Work to complete: Transcribe all records verbatim.

[Data excerpts]
• • • •
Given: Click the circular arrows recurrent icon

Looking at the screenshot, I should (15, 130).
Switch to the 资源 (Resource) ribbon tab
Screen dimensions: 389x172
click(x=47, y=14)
• • • •
Answer section:
Given: Click the circular arrows recurrent icon

Looking at the screenshot, I should (15, 130).
Switch to the 资源 (Resource) ribbon tab
Screen dimensions: 389x172
click(x=47, y=14)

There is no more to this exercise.